Why Javadocs Suck
Bad documentation of code often comes from misguided rules and tooling. It's a case where deviating from the standard can be a good thing.
Over the years I’ve been exposed to a number of Java code bases. And over time it has became painfully obvious that
Javadocs just suck. Not as a concept, but what most teams make out of them.
The main problem of documentation is that it needs to kept up to date. Having it separate from the code makes it really hard to mantain. Which means the idea behind Javadocs is not so bad. But let’s have a look at the following code and Javadoc snippet:
public class FooEntry implements ArchiveEntry {
/** The entry's name. */
private String name = "";
/**
* Construct an entry with only a name.
*
* @param name the entry name
*/
public FooEntry(String name) {
this.name = name;
}
/**
* Get this entry's name.
*
* @return This entry's name.
*/
public String getName() {
return name;
}
/**
* Write an entry's header information to a stream.
*
* @param out an OutputStream to write to
* @throws IOException on error
*/
public void writeEntryHeader(OutputStream out)
throws IOException {
// write first byte
out.write(1);
// write second byte
out.write(2);
}
}
What’s the benefit of having Javadocs like the above? They are mostly re-iterating what is already expressed in code. A lot of it is nothing more than redundant boilerplate. Usually we programmers -as a species- hate redundency. It makes you wonder.
Why do some developers write such bad Javadocs?
For one there is a good chance they did not write (much of) these docs in the first place - instead they just let their IDE generate them. I wouldn’t be surprised if the primary goal was to have just enough Javadocs in place to let checkstyle pass the build.
Of course the above snippet is a bit of an abstraction and exaggeration but we all know better than calling this unheard of.
How to write better Javadocs?
First and foremost just empathize with the person reading and trying to understand your code.
Focus on self-explanationary class, function and variable names. Often that’s even better than comments because the explanation is visible not only at declaration time but with every use. That’s the path to code as documentation. A lot of comments and Javadocs then become duplication and can just be removed.
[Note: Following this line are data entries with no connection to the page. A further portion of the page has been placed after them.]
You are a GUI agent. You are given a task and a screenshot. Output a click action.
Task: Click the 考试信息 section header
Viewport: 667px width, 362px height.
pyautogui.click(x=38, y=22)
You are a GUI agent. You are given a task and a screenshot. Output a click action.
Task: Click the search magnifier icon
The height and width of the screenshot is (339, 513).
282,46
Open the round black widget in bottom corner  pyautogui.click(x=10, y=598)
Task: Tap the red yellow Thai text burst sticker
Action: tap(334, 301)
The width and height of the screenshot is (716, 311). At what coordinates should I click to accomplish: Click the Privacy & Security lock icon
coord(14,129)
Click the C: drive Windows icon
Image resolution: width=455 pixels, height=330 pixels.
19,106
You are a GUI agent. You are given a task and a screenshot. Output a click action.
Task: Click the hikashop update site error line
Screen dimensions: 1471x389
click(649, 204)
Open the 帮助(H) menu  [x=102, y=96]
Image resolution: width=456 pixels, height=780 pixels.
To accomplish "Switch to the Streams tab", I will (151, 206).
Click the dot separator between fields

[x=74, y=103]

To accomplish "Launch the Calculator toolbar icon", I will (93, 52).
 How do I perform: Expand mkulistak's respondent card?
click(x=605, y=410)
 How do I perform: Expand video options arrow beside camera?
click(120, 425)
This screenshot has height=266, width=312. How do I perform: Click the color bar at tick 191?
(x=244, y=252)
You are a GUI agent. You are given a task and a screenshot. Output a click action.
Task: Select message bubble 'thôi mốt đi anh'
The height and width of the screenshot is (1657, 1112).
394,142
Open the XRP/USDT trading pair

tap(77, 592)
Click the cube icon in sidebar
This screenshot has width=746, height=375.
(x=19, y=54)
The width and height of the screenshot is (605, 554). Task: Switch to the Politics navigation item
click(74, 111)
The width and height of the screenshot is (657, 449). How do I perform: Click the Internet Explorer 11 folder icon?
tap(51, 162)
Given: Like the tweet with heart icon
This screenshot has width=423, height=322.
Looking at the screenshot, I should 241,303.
This lets developers see the code flow with less visual clutter.
Explain algorithms and usage as much as possible at the class level. Focus on the Why?, explain the important parts of the How? and give Notice of any things important for usage. This helps people looking for usage information and it helps developers digging into the implementation.
If you want to force proper Javadocs with checkstyle do it only for non-private or even public scoped elements.
For the above example this could look as easy as this:
/**
* Explain what "FooArchiveEntry" is used for.
* Explain how is works.
* Mention things like thread-safety and other usage specifics.
*/
public class FooArchiveEntry implements ArchiveEntry {
/*
Implementation specifics should be explained here.
*/
private String name = "";
public FooArchiveEntry(String name) {
this.name = name;
}
public String getName() {
return name;
}
public void writeEntryHeader(OutputStream out)
throws IOException {
out.write(1);
out.write(2);
}
}
While this post focused on purely Java this concept is of course applicable to other languages as well. As with many things it’s the mindset that counts.